HG: Heute hat eine neue Verhandlungsrunde zwischen der Regierung und den FARC begonnen. Ich habe den Eindruck, dass es dieses Mal eine sehr intensive Verhandlung wird. Welches ist die Position der Katholischen Kirche dazu?
DE: Die Annäherungen, die vor dem eigentlichen Dialog zwischen der Regierung und der FARC stattgefunden haben, fingen schon viel früher an, als in den Medien berichtet wird und es mussten große Probleme bewältigt werden, zum Beispiel die Ermordung von Alfonso Cano. Trotzdem konnte auch dieses Hindernis überwunden werden.
Präsident Santos hat die Katholische Kirche aufgefordert, die pastoralen Dialoge mit Vorsicht zu führen, diese Annäherungen, die die Kirche mit den bewaffneten Gruppen unterhält. Ihre Rolle ist es nicht zu vermitteln, sondern den Prozess zu erleichtern. In Ausnahmefällen hat sie Verhandlungen geführt. Zum Beispiel als die ELN 2003 in der Sierra Nevada von Santa Marta eine Gruppe von Ausländern entführt hatte, darunter auch eine Deutsche. Damals hatte Präsident Uribe die Kirche gebeten, die Befreiung zu verhandeln. Und das haben wir auch geschafft.

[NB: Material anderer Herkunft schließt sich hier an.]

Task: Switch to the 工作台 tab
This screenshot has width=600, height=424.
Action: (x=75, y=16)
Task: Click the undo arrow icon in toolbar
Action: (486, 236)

Die Kirche hat dem Präsidenten bereits wiederholt gesagt: “Zählt auf uns, wir sind da”. Der Präsident der Bischofskonferenz, Monseñor Rubén Salazar, hat öffentlich erklärt, dass die Kirche die Bemühungen der Regierung Santos unterstützt und als eine mutige Geste mit hohem Einsatz anerkennt. Dabei hat sie immer wieder ihre Bereitschaft betont, zu helfen, falls es notwendig sein sollte. Und der Präsident hat seine Delegierten geschickt, um mit Monseñor Salazar zu sprechen, dabei wurden die genauen Voraussetzungen definiert unter denen die Kirche mitarbeiten wird.